Ever since I first encountered Jun’ichirō Tanizaki’s ‘In Praise of Shadows’ at university, it has been a major influence in my life.
Published in 1933, Tanizaki offers his critique on a changing Japan, at a time when it was beginning to form an interest in the efficiencies of modern Western design, and architects were slowly shifting away from the traditional principles that had served them well for so long.
In perhaps his most memorable example, Tanizaki calls Western bathroom designs – with their bright, unflattering, and invasive lighting, and their sparkling white porcelain tiles – unnatural and alienating to the human body. He contrasts this with Japanese bathrooms: outdoor spaces of dark natural-lit ambiance which caress the bodily form, sheltered by wood and stone, harmonious with the environment around them. In Tanizaki’s mind, only under the blanket of shadow may pure, modest, beauty be found.
Later, he goes on to describe the patina which can form on lacquer bowls after years of heavy use as intrinsic to its character – something to be cherished.
At times, the modern image of minimalism is at odds with Tanizaki’s. It has led to an unhealthy obsession with some unattainable notion of perfection. For instance: how did the colour white, and by extension – light, become the unofficial mascots of minimalism? Why are bright, stark spaces what most come to think of when minimalism is brought into conversation? Why not shadows? Why are so many of these spaces filled with pristine, yet ultimately characterless, objects and furnishings – and as such more likely to resemble Tanizaki’s portrayal of a Western bathroom, rather than his beloved Japanese one?

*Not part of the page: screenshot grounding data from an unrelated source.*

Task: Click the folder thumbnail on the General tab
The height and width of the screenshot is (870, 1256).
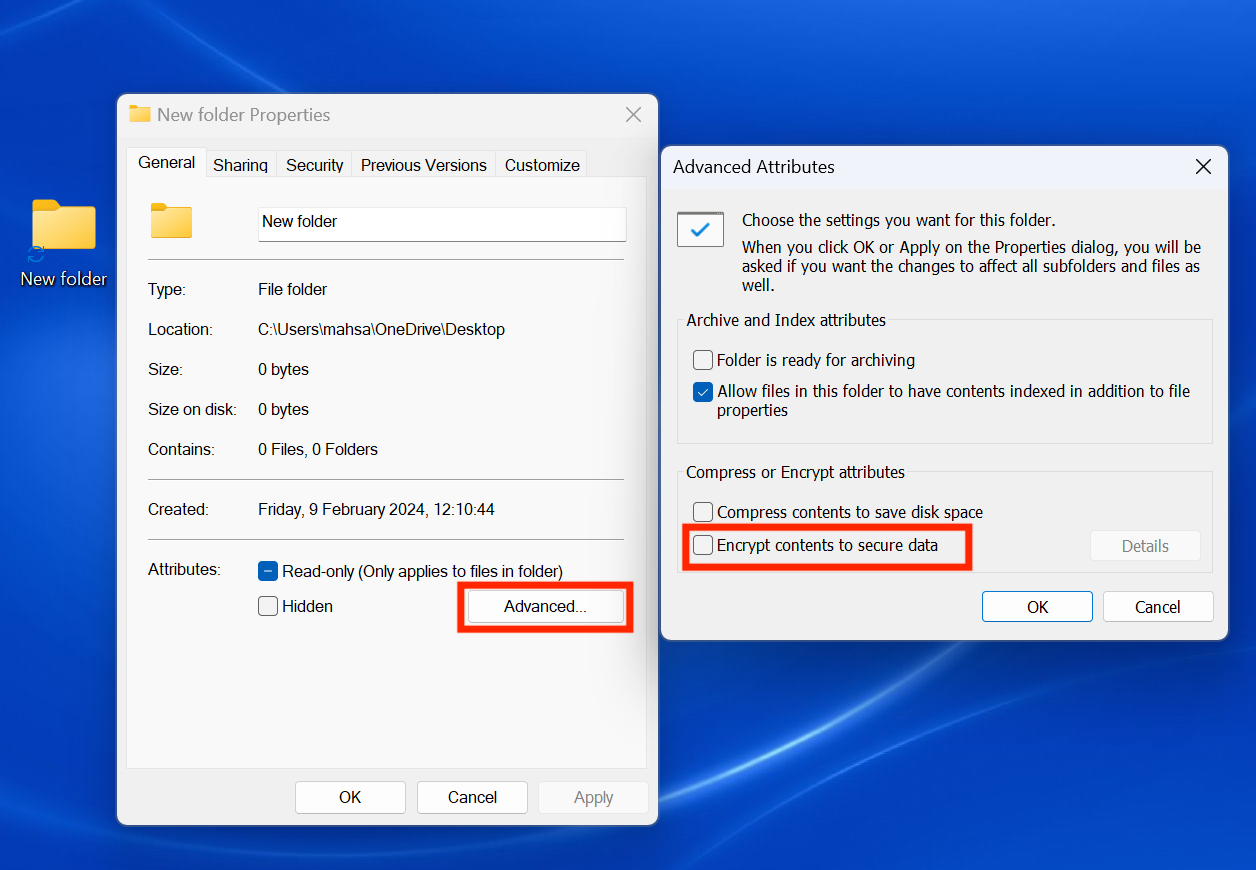Action: (170, 221)
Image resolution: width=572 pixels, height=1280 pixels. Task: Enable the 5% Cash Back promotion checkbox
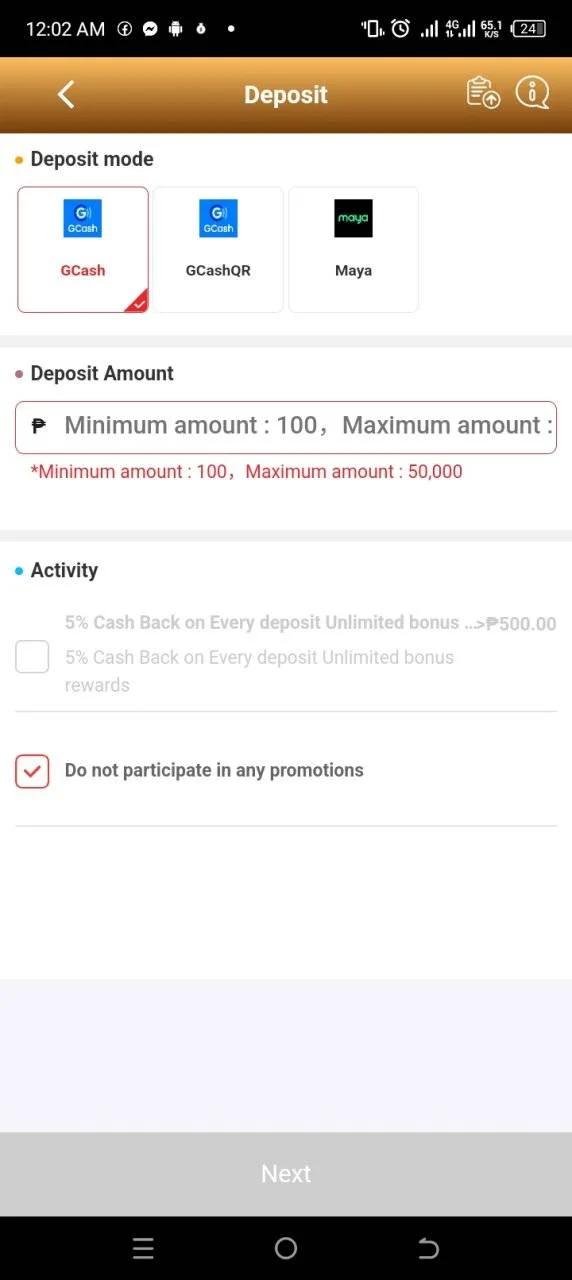click(x=32, y=657)
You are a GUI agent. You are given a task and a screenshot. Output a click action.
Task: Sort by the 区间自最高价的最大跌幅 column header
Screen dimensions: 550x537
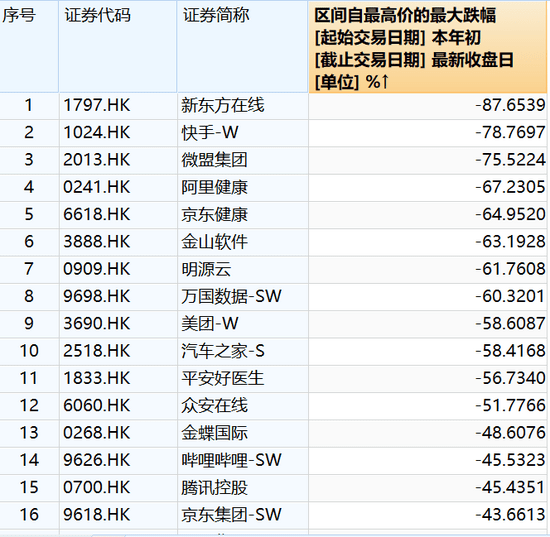click(x=428, y=47)
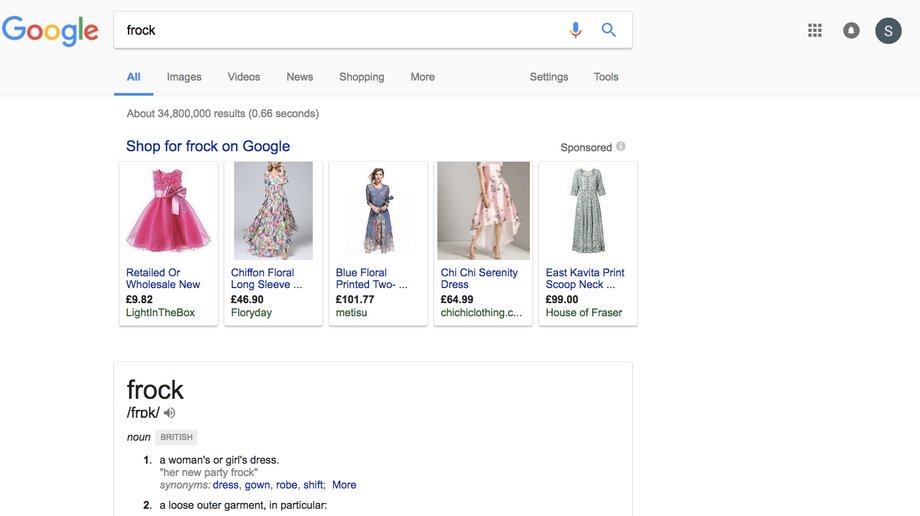This screenshot has height=516, width=920.
Task: Open the Google apps grid icon
Action: (814, 30)
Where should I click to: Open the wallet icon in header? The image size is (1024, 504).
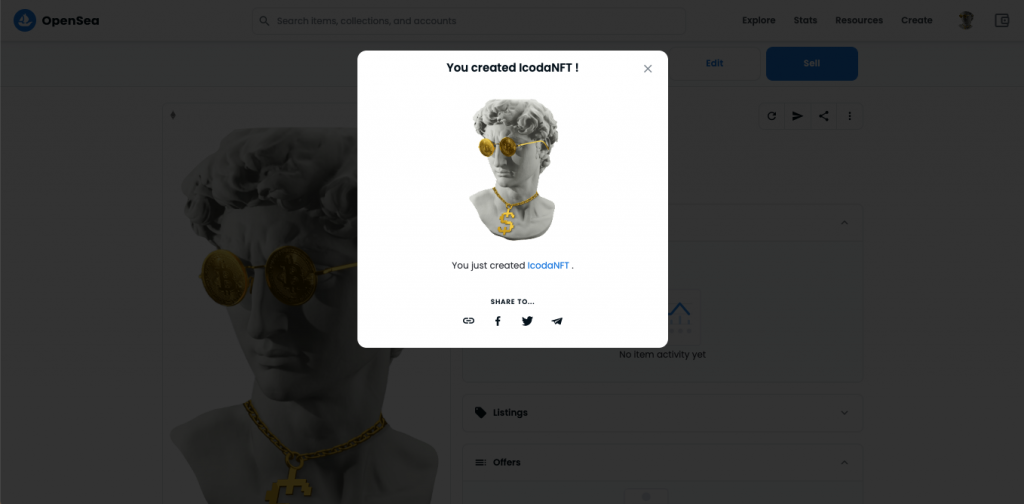pos(1002,20)
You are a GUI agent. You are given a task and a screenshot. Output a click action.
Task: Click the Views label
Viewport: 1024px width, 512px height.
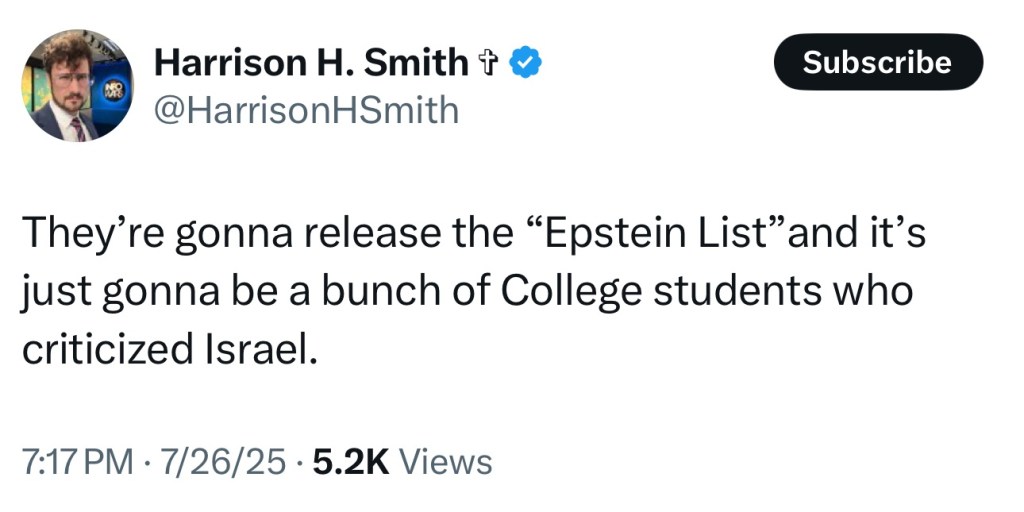[x=445, y=462]
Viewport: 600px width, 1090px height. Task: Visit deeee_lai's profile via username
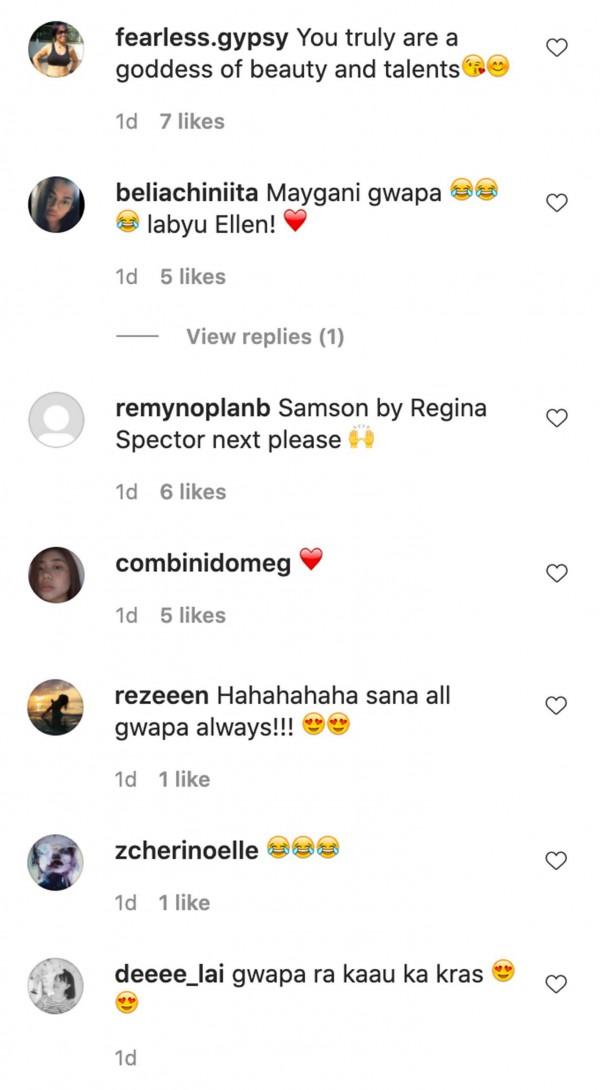[170, 974]
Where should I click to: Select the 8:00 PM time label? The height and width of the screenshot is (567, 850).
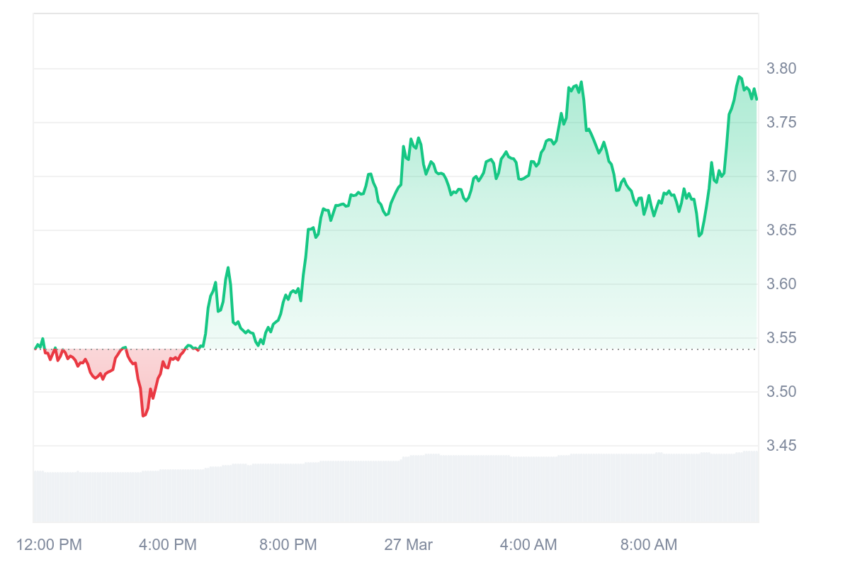click(288, 545)
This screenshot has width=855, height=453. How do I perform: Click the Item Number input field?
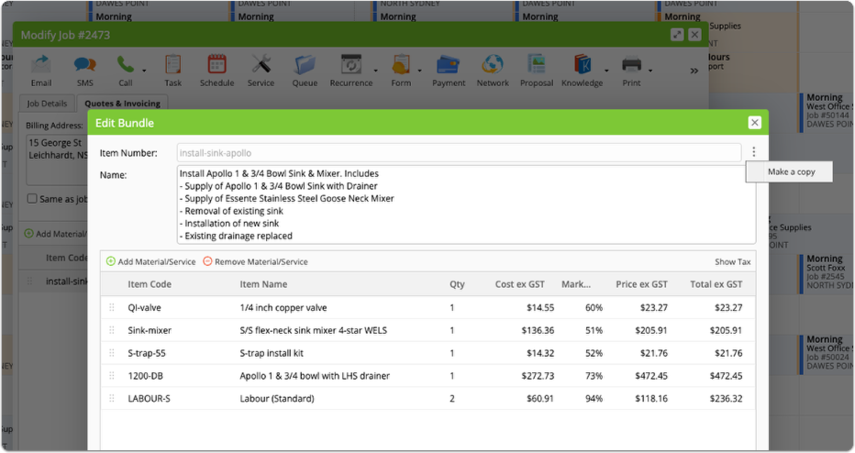[459, 153]
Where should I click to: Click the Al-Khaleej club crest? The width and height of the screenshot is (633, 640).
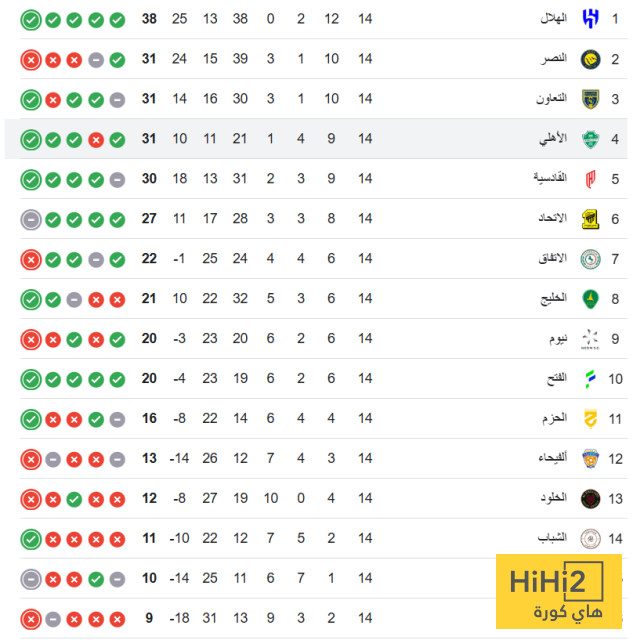(590, 299)
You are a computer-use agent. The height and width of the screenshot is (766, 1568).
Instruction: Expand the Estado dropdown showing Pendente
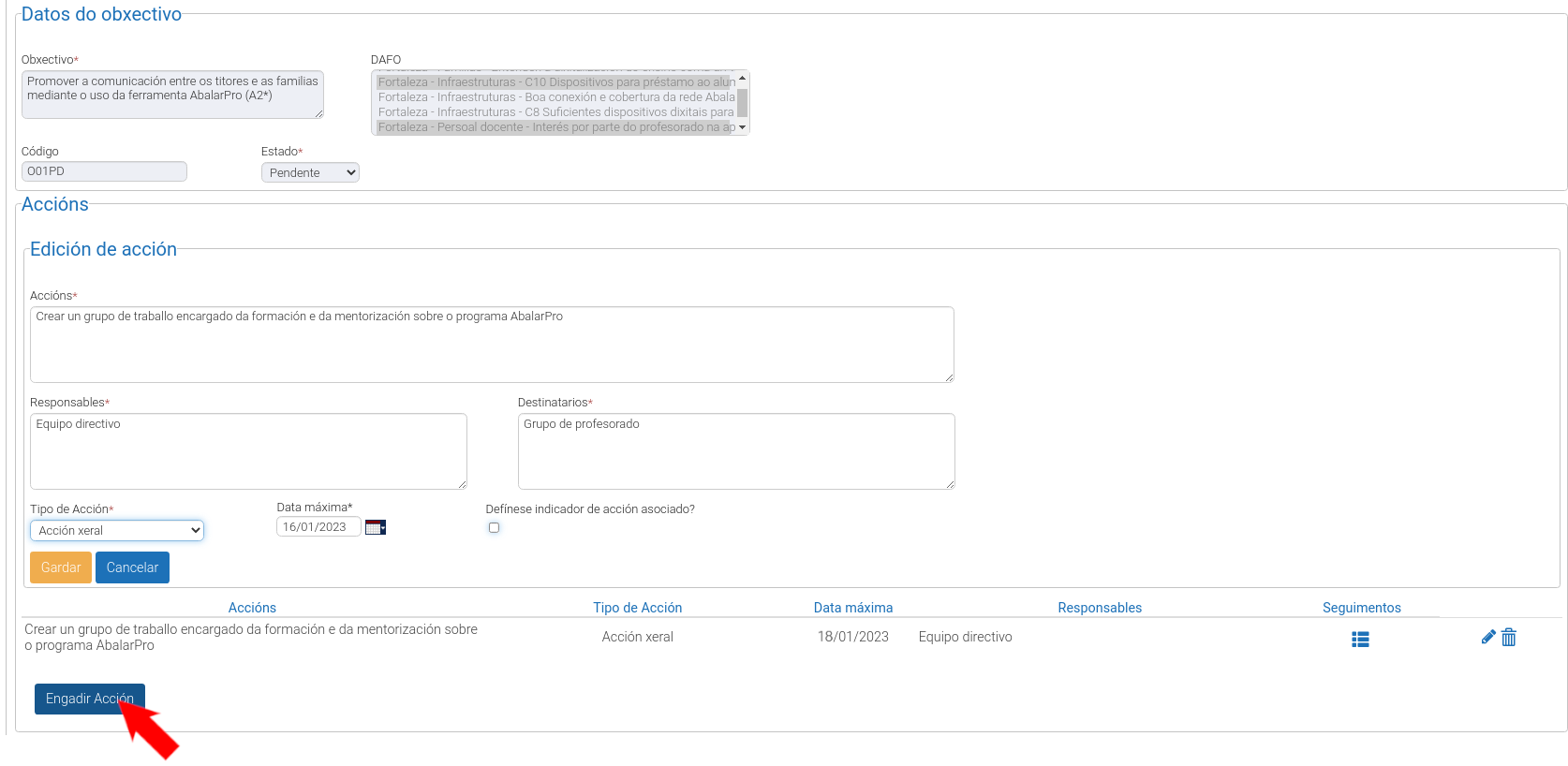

His essay reveals just how influential aesthetic design can be, and the ideas contained within are no less relevant to Western society today, as they were in 1933 Japan. One thing is for certain – Tanizaki’s teachings have taken me down a healthier and more sustainable path. For me, minimalism has become a way of removing distraction by focusing on what is truly important; of being thankful for what I do have, instead of what I don’t; and to appreciate my body in it’s natural state, rather than focusing on how it compares to some archetypal ‘perfection’. He teaches us that not only is it acceptable to not be perfect, shiny and polished – it is desirable.
‘In Praise of Shadows’ warns us that the way in which we design spaces, and our frivolous pursuit of the nouveau, can powerfully shape how we view ourselves and how we treat and value the things around us.